Friend, hast thou heard of the golden age? Full many a story
Poets have sung in its praise, simply and touchingly sung--
Of the time when the holy still wandered over life's pathways,--
When with a maidenly shame every sensation was veiled,--
When the mighty law that governs the sun in his orbit,
And that, concealed in the bud, teaches the point how to move,
When necessity's silent law, the steadfast, the changeless,
Stirred up billows more free, e'en in the bosom of man,--
When the sense, unerring, and true as the hand of the dial,
Pointed only to truth, only to what was eternal?
Then no profane one was seen, then no initiate was met with,
And what as living was felt was not then sought 'mongst the dead;
Equally clear to every breast was the precept eternal,
Equally hidden the source whence it to gladden us sprang;
But that happy period has vanished! And self-willed presumption
Nature's godlike repose now has forever destroyed.
Feelings polluted the voice of the deities echo no longer,
In the dishonored breast now is the oracle dumb.
Save in the silenter self, the listening soul cannot find it,
There does the mystical word watch o'er the meaning divine;
There does the searcher conjure it, descending with bosom unsullied;
There does the nature long-lost give him back wisdom again.

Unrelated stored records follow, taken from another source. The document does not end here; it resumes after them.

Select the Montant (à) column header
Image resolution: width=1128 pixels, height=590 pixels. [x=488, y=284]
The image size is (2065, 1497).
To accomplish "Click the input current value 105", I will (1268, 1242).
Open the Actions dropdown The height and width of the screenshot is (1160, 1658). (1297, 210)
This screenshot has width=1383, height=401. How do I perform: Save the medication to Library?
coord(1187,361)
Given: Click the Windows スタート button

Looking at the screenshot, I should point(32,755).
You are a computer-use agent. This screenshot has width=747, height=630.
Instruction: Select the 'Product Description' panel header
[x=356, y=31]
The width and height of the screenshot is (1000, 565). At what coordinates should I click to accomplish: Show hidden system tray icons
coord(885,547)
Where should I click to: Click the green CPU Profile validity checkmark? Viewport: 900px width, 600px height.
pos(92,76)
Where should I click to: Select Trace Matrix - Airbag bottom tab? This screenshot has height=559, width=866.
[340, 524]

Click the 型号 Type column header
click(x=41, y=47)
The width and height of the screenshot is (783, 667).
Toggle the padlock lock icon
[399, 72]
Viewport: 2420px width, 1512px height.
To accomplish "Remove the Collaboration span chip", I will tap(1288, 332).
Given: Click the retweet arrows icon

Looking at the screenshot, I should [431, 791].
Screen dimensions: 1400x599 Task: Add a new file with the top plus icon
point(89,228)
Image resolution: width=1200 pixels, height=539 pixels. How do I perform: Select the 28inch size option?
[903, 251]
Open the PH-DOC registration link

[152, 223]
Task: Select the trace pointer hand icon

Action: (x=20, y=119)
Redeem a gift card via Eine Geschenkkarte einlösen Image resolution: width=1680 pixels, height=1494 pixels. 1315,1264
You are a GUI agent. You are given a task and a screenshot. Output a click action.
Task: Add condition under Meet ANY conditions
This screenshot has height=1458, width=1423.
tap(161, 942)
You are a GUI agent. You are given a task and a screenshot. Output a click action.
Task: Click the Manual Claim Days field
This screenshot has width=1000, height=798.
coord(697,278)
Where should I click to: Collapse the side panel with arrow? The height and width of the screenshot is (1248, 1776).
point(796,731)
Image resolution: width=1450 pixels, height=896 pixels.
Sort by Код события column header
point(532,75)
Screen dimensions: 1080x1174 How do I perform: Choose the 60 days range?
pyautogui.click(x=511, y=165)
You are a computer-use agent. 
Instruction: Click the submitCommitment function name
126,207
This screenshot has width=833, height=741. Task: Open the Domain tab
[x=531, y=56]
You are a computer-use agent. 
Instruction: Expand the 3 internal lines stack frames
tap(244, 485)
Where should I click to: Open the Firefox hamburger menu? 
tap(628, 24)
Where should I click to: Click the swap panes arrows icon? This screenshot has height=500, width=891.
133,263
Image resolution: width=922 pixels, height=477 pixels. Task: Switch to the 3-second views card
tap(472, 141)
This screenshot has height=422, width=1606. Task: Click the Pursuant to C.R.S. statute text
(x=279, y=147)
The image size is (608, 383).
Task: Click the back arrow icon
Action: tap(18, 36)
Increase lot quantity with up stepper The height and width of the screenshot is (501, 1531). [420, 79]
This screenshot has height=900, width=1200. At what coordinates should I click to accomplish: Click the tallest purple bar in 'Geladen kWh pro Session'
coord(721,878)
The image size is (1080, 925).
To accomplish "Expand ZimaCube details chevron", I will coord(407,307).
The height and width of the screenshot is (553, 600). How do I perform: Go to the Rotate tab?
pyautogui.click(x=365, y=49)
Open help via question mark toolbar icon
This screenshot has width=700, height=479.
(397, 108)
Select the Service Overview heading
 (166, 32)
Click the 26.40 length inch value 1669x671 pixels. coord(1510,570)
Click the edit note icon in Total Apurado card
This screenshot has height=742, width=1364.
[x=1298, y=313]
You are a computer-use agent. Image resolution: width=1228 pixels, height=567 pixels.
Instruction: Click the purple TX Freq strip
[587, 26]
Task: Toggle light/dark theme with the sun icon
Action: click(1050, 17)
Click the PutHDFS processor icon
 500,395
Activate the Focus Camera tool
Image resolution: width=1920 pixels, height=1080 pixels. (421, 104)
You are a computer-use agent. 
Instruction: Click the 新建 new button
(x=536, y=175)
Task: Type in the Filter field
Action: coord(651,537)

If thou, happy one, never hast lost the angel that guards thee,
Forfeited never the kind warnings that instinct holds forth;
If in thy modest eye the truth is still purely depicted;
If in thine innocent breast clearly still echoes its call;
If in thy tranquil mind the struggles of doubt still are silent,
If they will surely remain silent forever as now;
If by the conflict of feelings a judge will ne'er be required;
If in its malice thy heart dims not the reason so clear,
Oh, then, go thy way in all thy innocence precious!
Knowledge can teach thee in naught; thou canst instruct her in much!
Yonder law, that with brazen staff is directing the struggling,
Naught is to thee. What thou dost, what thou mayest will is thy law,
And to every race a godlike authority issues.
What thou with holy hand formest, what thou with holy mouth speakest,
Will with omnipotent power impel the wondering senses;
Thou but observest not the god ruling within thine own breast,
Not the might of the signet that bows all spirits before thee;
Simple and silent thou goest through the wide world thou hast won.